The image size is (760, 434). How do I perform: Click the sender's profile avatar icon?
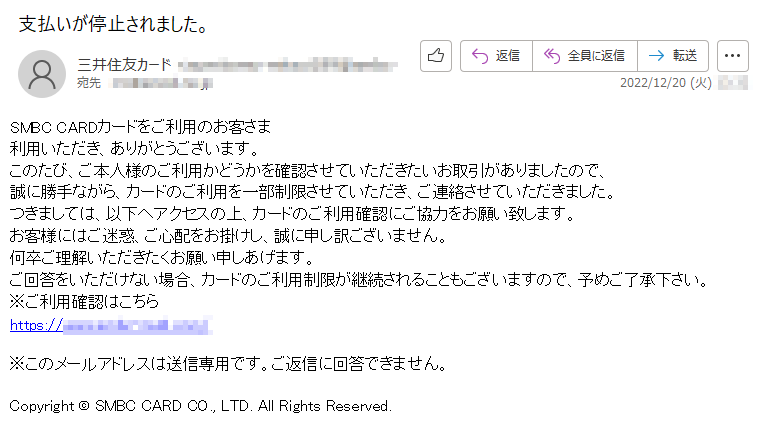pos(42,74)
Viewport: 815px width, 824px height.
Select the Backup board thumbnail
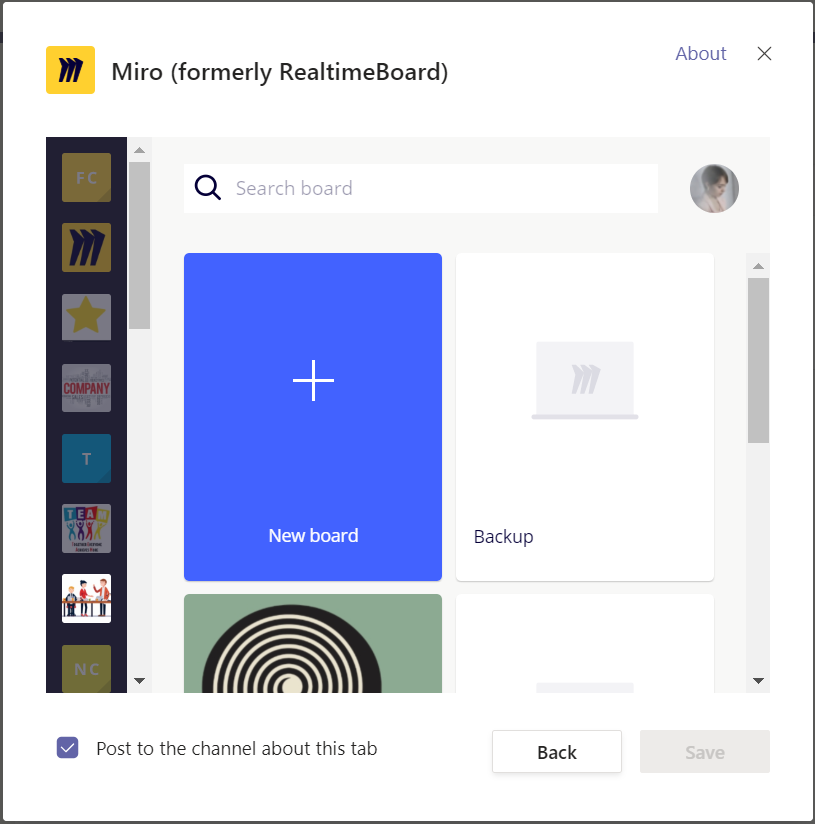click(x=585, y=417)
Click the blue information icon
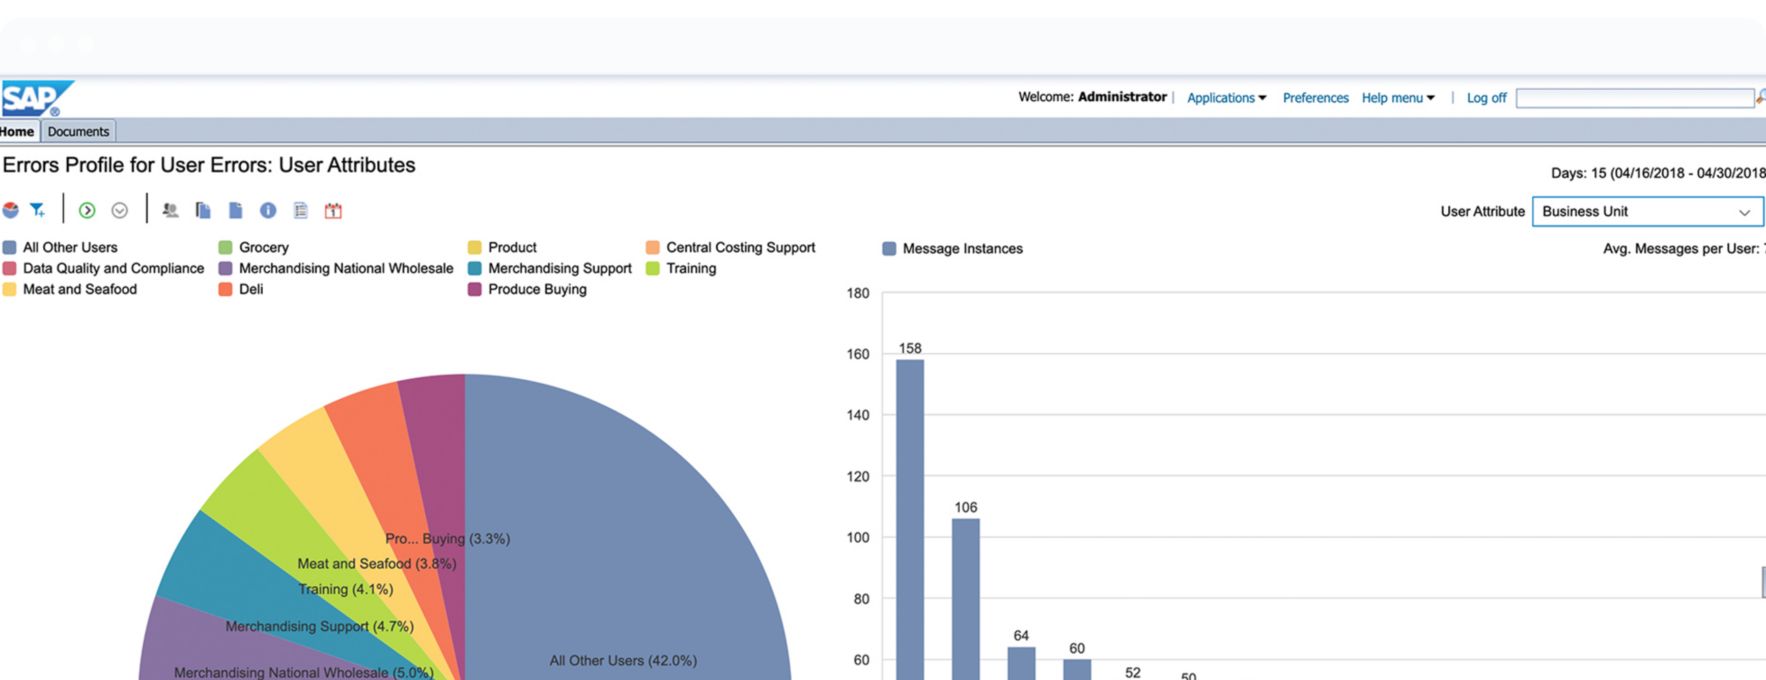Image resolution: width=1766 pixels, height=680 pixels. coord(268,210)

→ YOUR OBJECTIVE: Each line from the one that contains "Viewport: 815px width, 824px height." to the end of the listing must be quoted exactly; no other line and no picture belongs in the copy.

→ TASK RESPONSE:
Viewport: 815px width, 824px height.
Select the Backup board thumbnail
click(x=585, y=417)
Click the blue information icon
Image resolution: width=1766 pixels, height=680 pixels. coord(268,210)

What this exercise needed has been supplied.